Record set »
--- Begin ---

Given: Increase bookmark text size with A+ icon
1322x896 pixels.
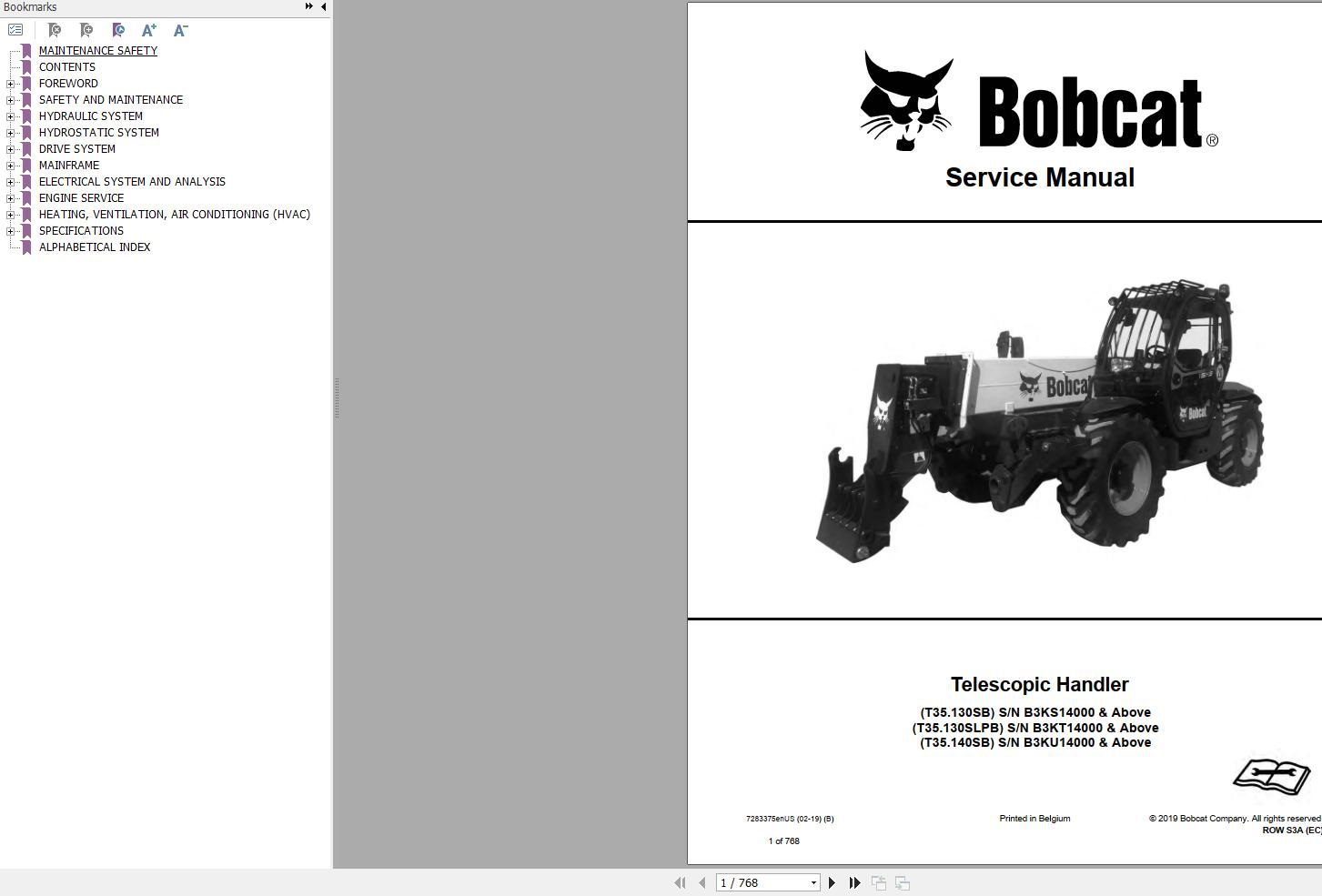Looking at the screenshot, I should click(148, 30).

--- End ---
--- Begin ---

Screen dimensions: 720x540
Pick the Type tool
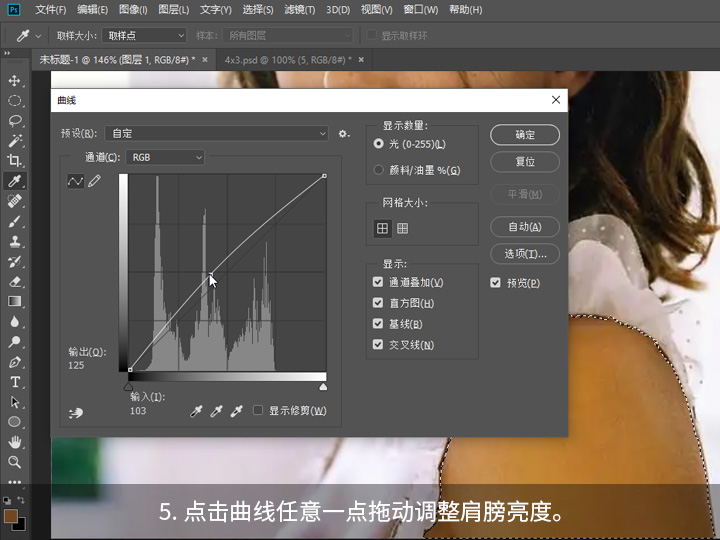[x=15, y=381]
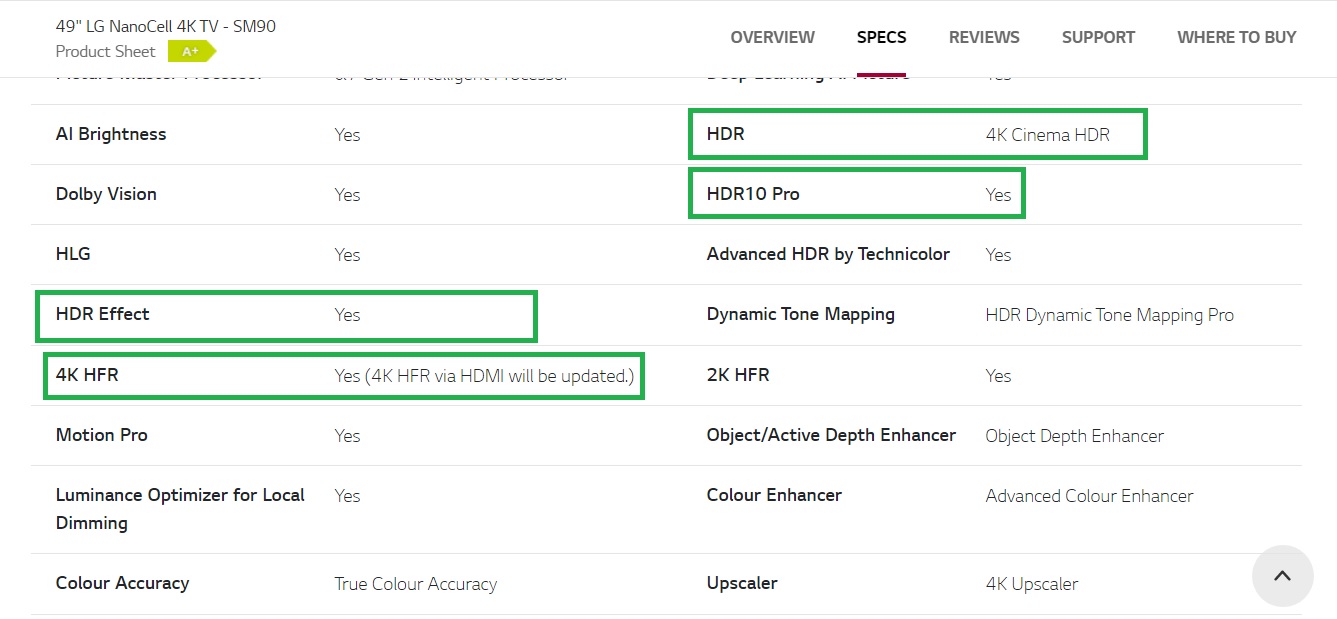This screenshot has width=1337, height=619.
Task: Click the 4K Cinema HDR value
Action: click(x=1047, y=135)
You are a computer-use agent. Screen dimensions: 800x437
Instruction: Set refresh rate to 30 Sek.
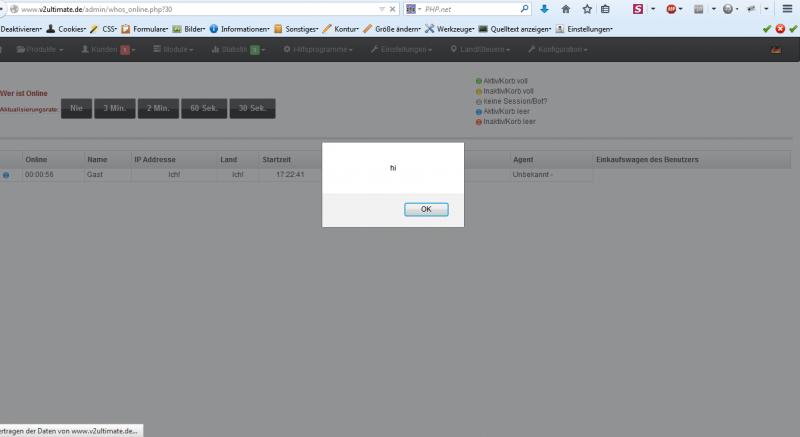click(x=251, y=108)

--- End ---

Task description »
Restate word for word the stretch of entries from the line that contains "Given: Increase bookmark" through the line that contains "Looking at the", leaving the pictures out of your answer.

The output »
Given: Increase bookmark text size with A+ icon
1322x896 pixels.
Looking at the screenshot, I should click(148, 30).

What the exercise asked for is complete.